Część elity politycznej oczekuje zmiany.

Z kolei drugie źródło podało, że „wielu członków rosyjskiej elity politycznej będzie optymistycznie patrzeć na przejście w tryb operacji antyterrorystycznej”, bo „po tej zmianie może dojść do deeskalacji konfliktu”.

„The Moscow Times” zwrócił uwagę, że już w styczniu grupa deputowanych do Dumy Państwowej zaproponowała rezygnację z terminu „specjalna operacja wojskowa”, wskazanego przez Putina w dniu rozpoczęcia wojny na Ukrainie. Deputowani Jednej Rosji Michaił Szeremet i Jurij Szwytkin opowiadali się za wypowiedzeniem wojny na pełną skalę, a z kolei Dmitrij Gusiew optował za zmianą statusu na „operację antyterrorystyczną”.

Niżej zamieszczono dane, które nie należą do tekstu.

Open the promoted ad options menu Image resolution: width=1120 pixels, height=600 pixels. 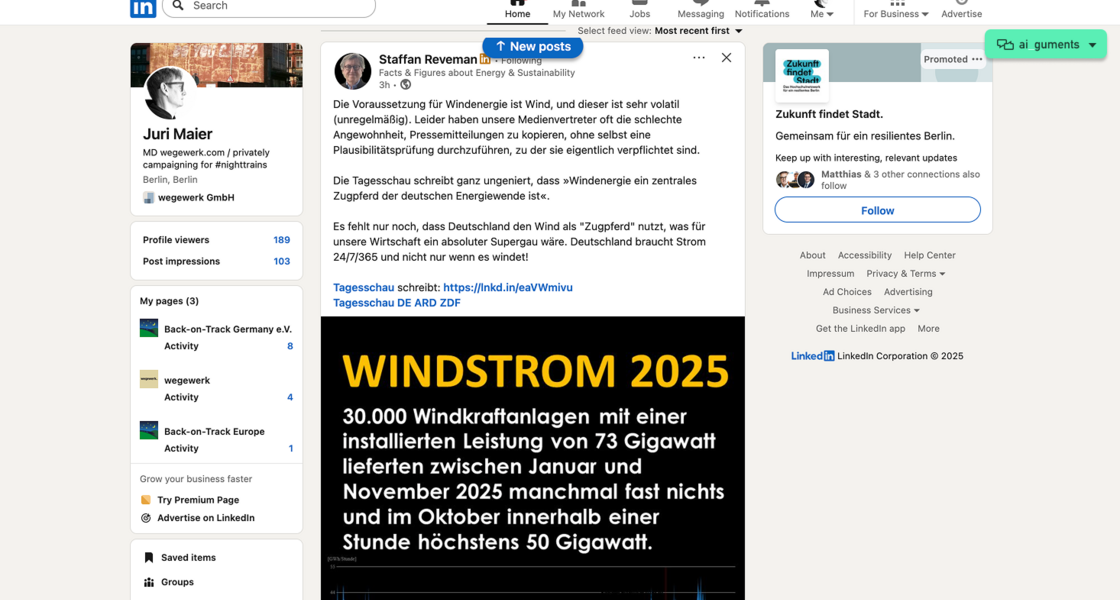[977, 59]
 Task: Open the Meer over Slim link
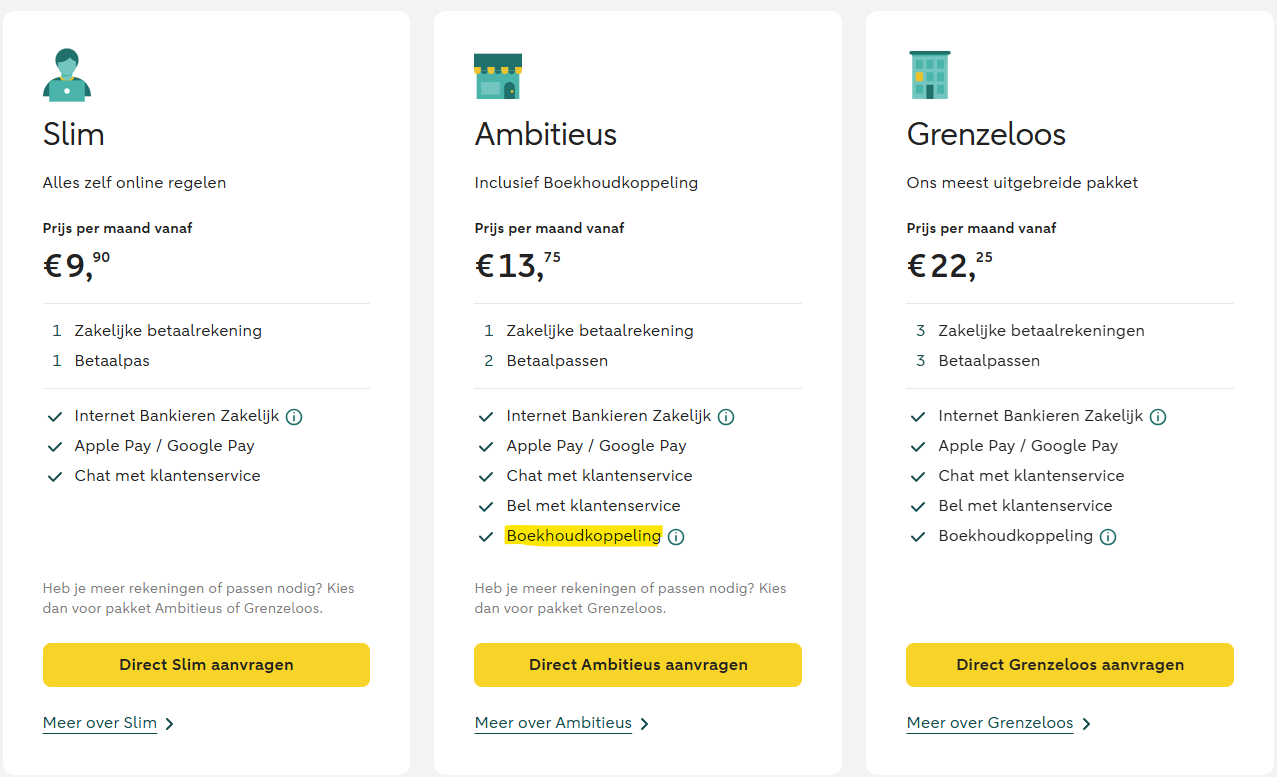(100, 723)
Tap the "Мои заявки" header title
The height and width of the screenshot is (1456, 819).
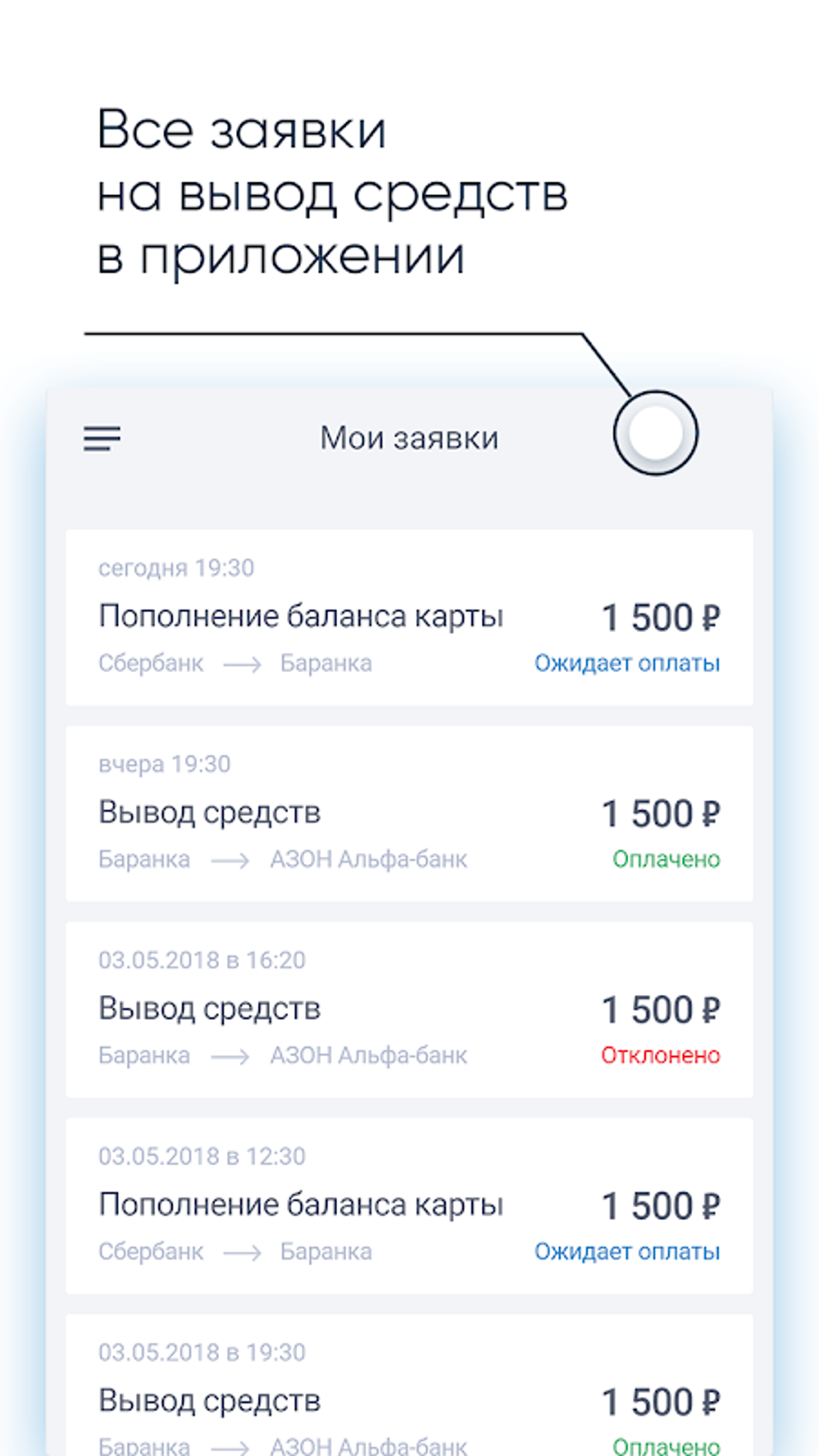[409, 438]
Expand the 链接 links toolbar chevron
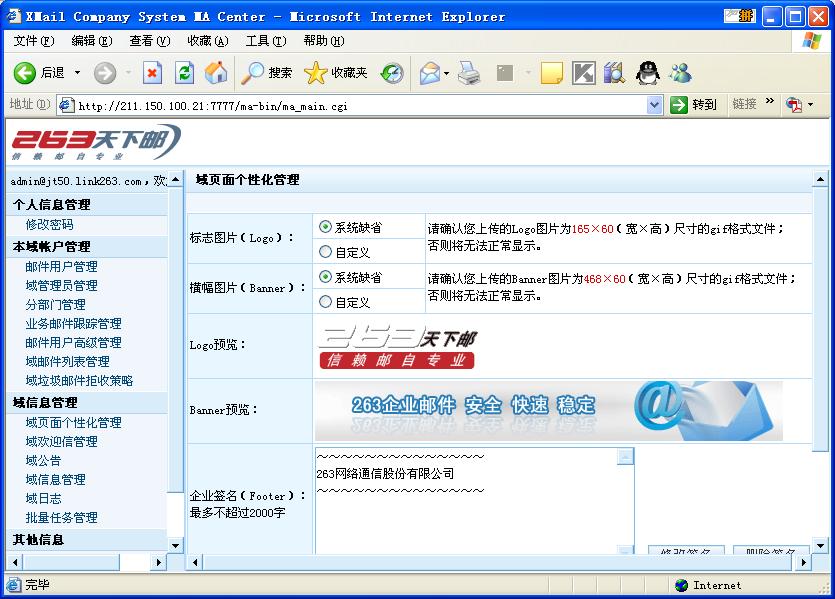835x599 pixels. tap(770, 102)
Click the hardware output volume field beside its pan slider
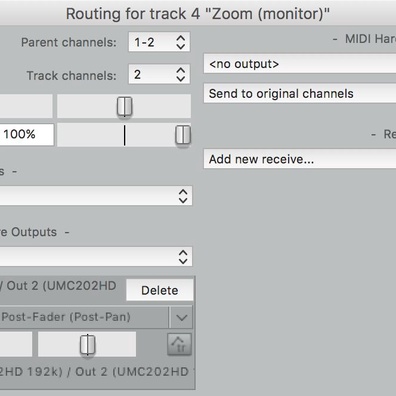The height and width of the screenshot is (396, 396). pyautogui.click(x=16, y=344)
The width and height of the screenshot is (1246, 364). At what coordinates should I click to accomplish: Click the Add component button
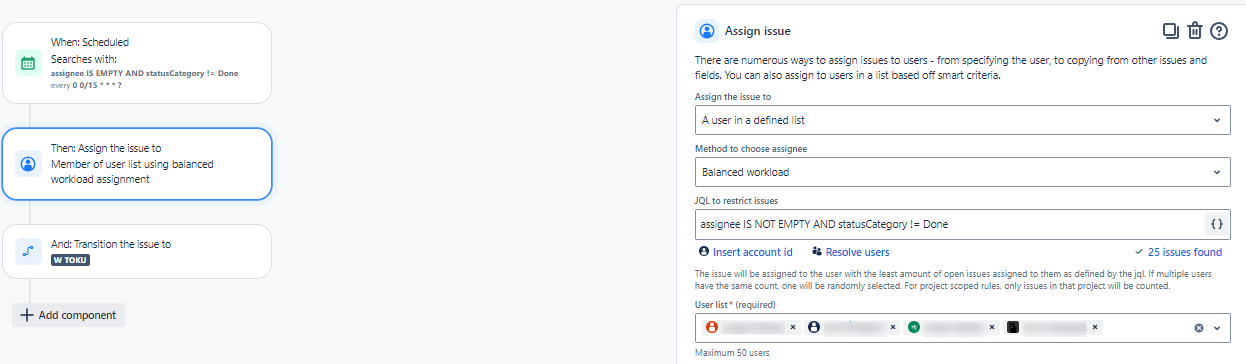pos(68,315)
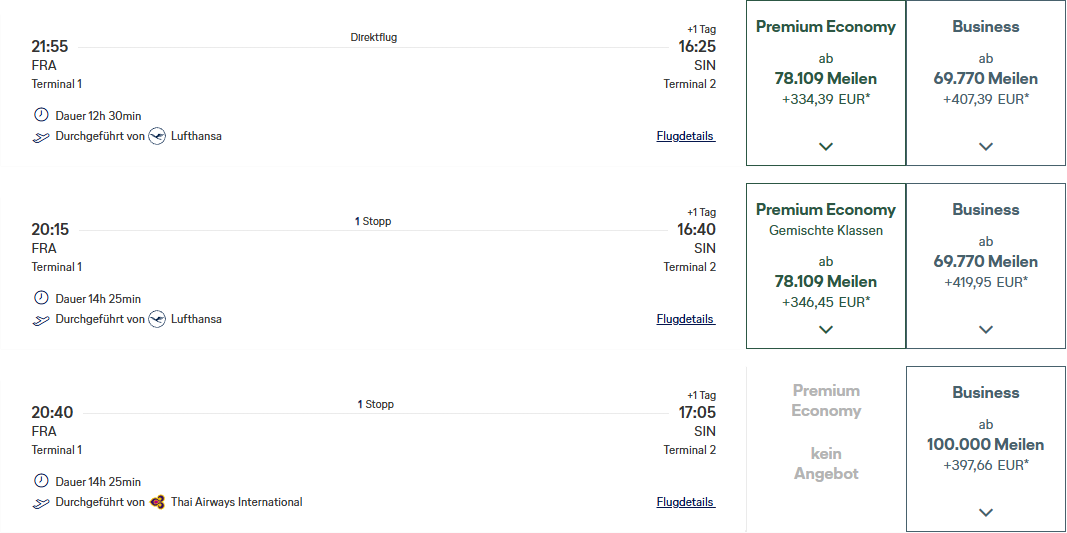Click the clock icon on the Thai Airways flight duration
The image size is (1067, 533).
[x=42, y=481]
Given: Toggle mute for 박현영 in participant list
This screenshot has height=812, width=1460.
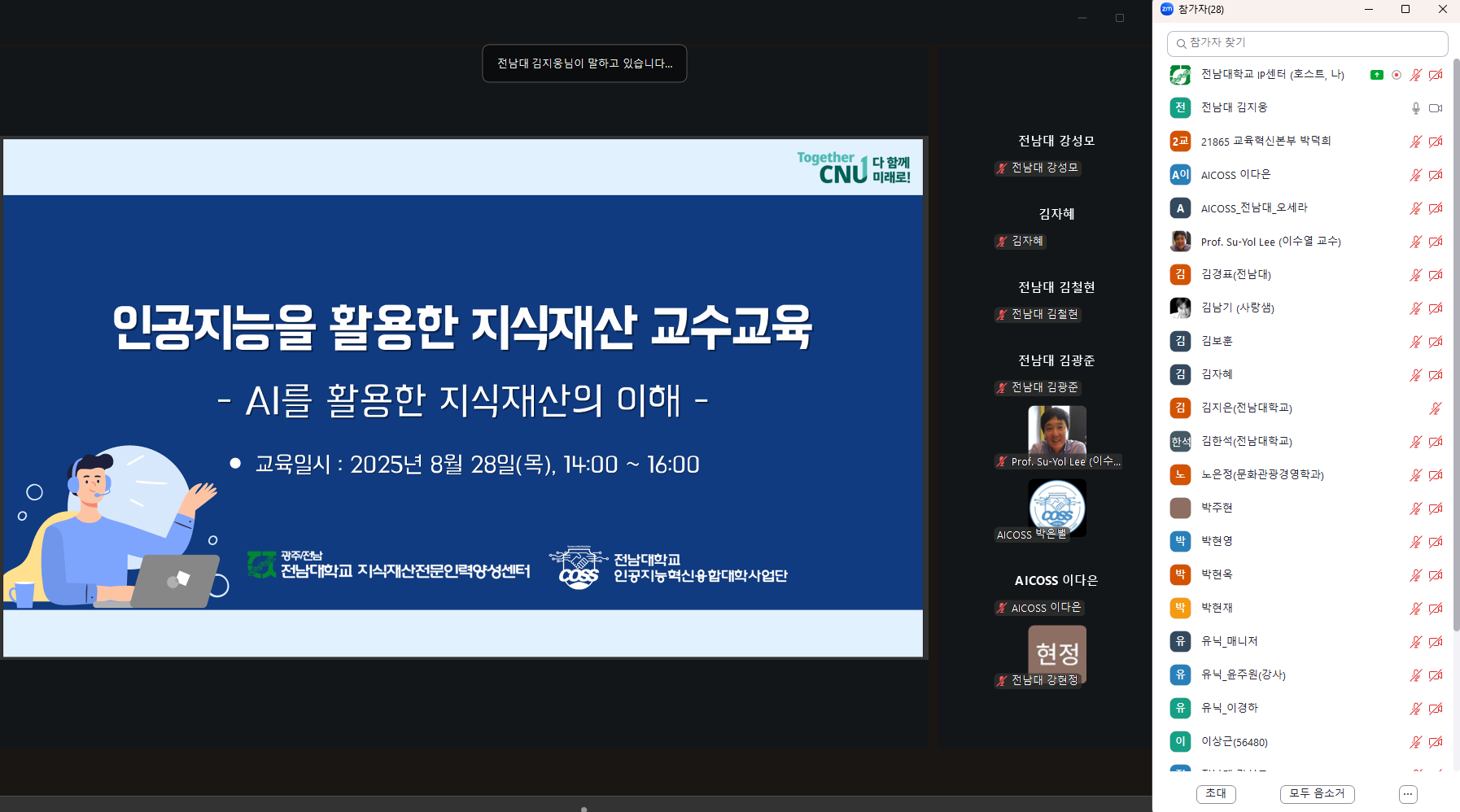Looking at the screenshot, I should 1416,542.
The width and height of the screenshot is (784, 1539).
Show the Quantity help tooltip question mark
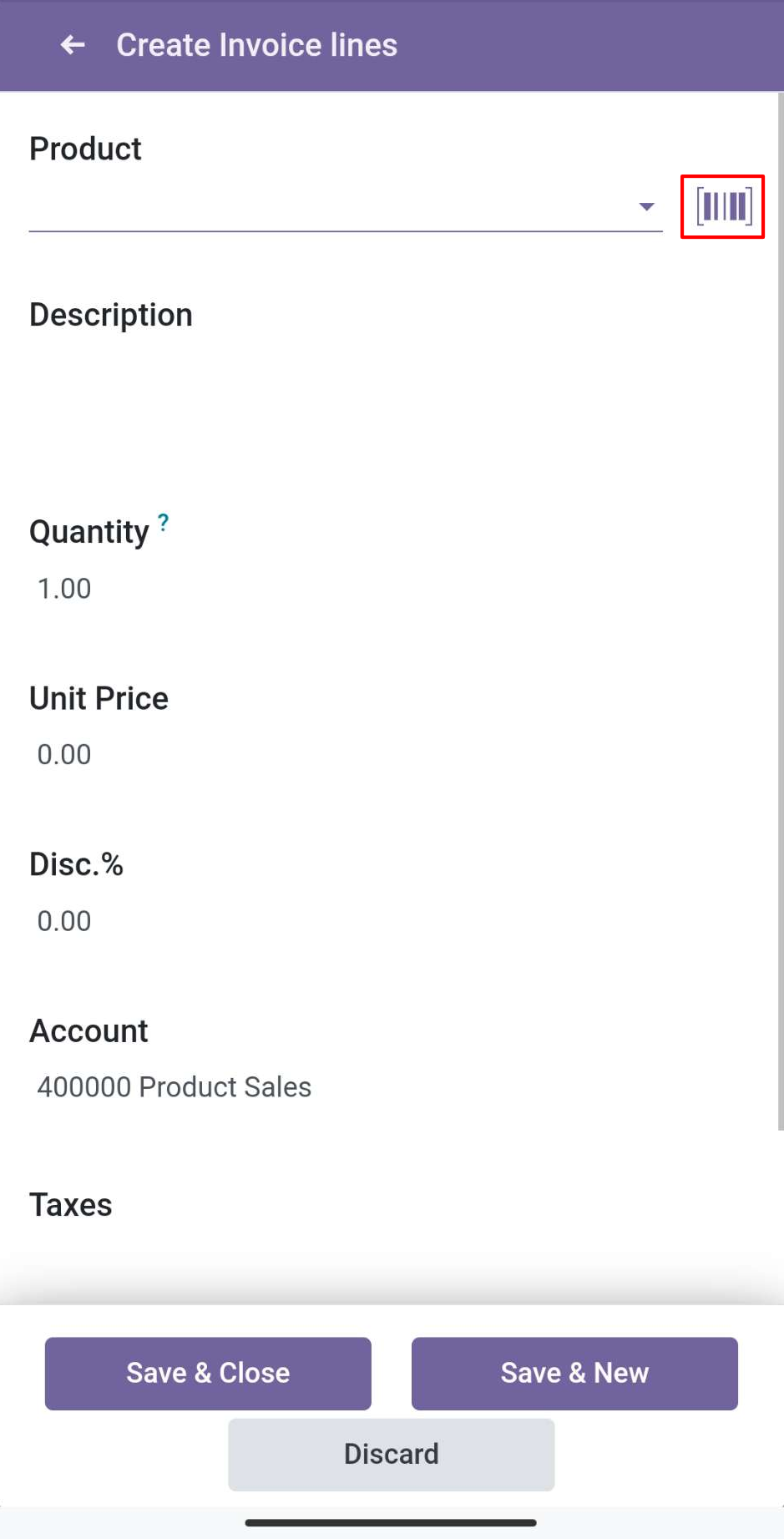[x=164, y=523]
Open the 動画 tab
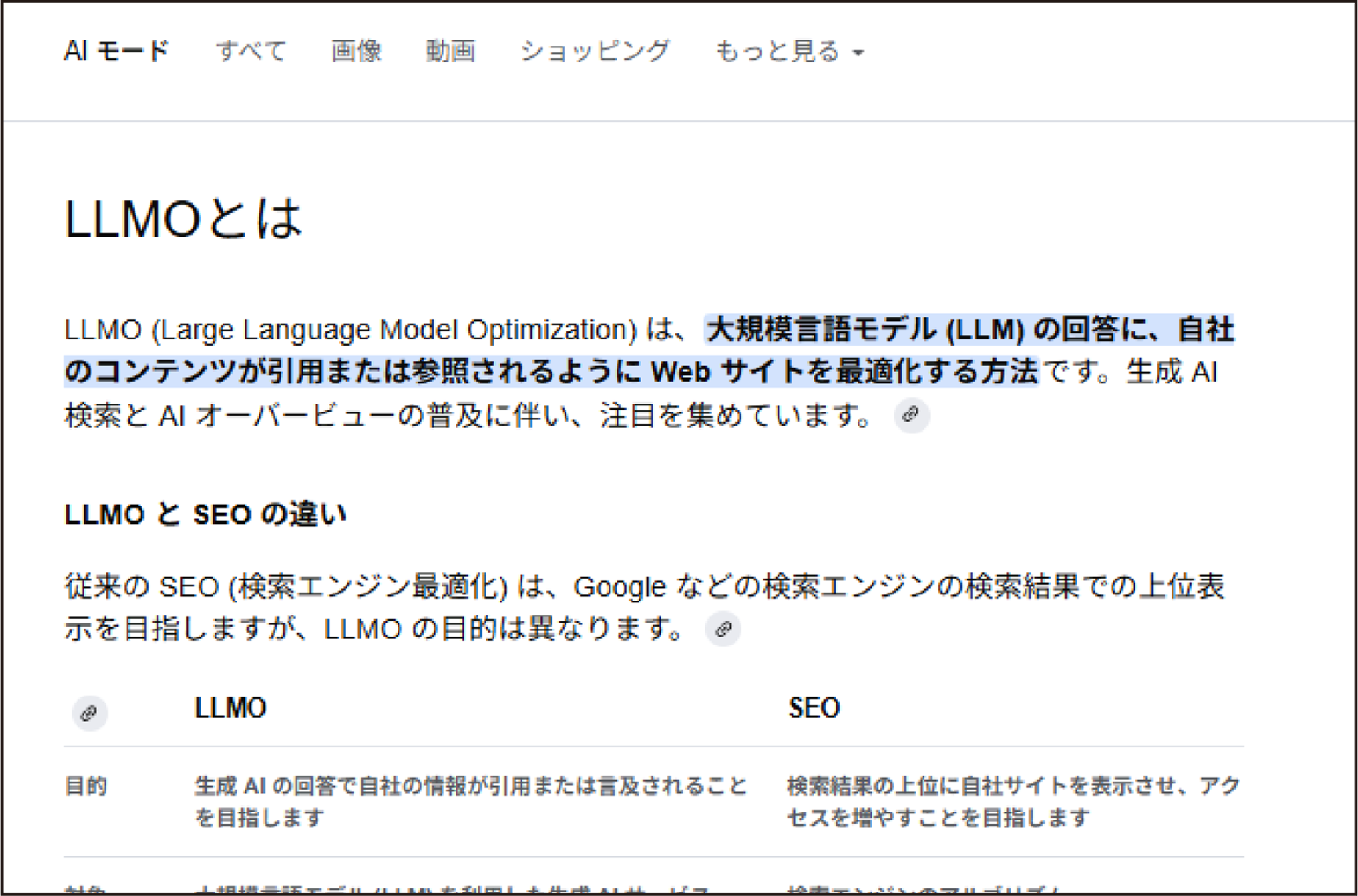 (450, 51)
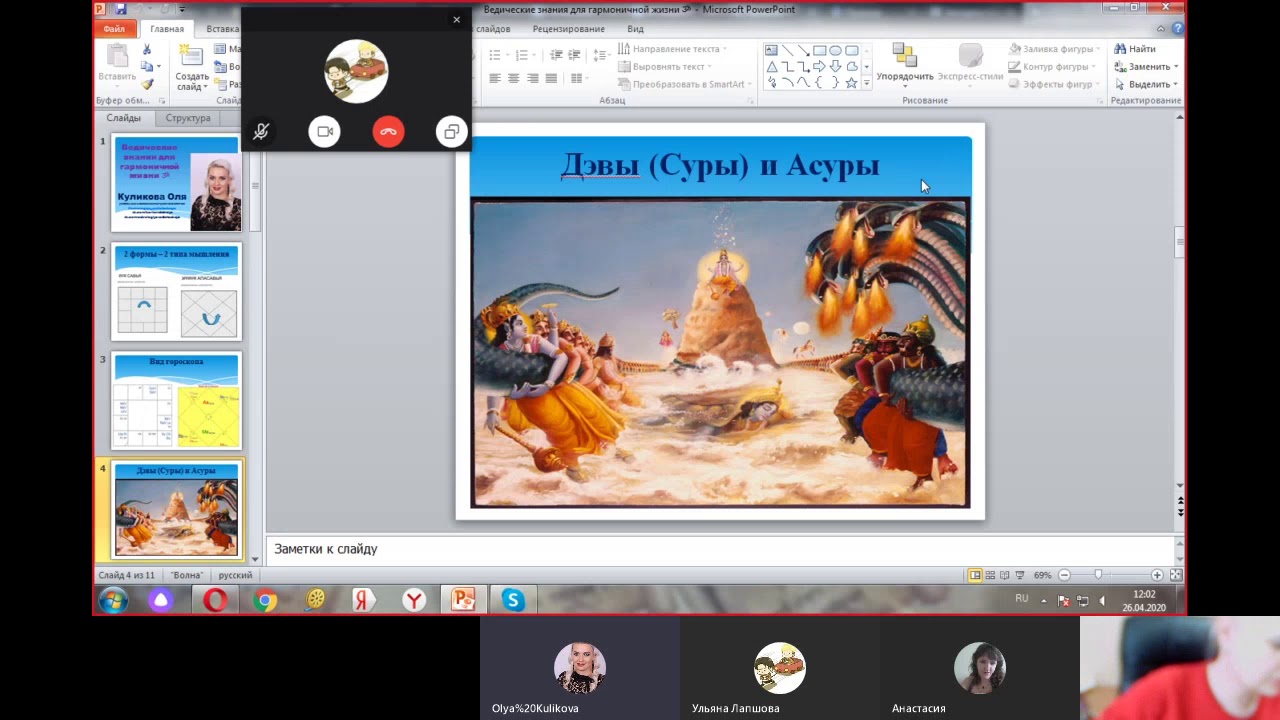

Kluczowa będzie sytuacja na froncie

Z kolei strateg polityczny Abbas Galjamow powiedział, cytowany przez portal, że Putin podejmie decyzję na podstawie sytuacji na froncie. – Jeśli tylko znajdą się środki, Putin będzie kontynuował wojnę nadziei na osiągnięcie jakichś bardziej satysfakcjonujących wyników. Jeśli nie, przedstawi zwycięstwo z tymi zdobyczami, pod którymi będzie mógł się podpisać. Teraz w ogóle nie da się niczego wykluczyć. Prezydent demonstruje kompletną nieadekwatność swoich działań, ale nie wiadomo, czy rzeczywiście jest nieudolny, czy tylko udaje, że tak jest w nadziei, że przekona Ukraińców do oddania mu przynajmniej tych terytoriów, które kontroluje – ocenił Galjamow.

Czytaj też:
„Zdesperowana” Rosja liczy na amerykańską broń z Afganistanu. Talibowie się targują
Czytaj też:
Morawiecki w Monachium apeluje do Scholza. „Nie ma na co czekać. Nie mogę zgodzić się z takim podejściem”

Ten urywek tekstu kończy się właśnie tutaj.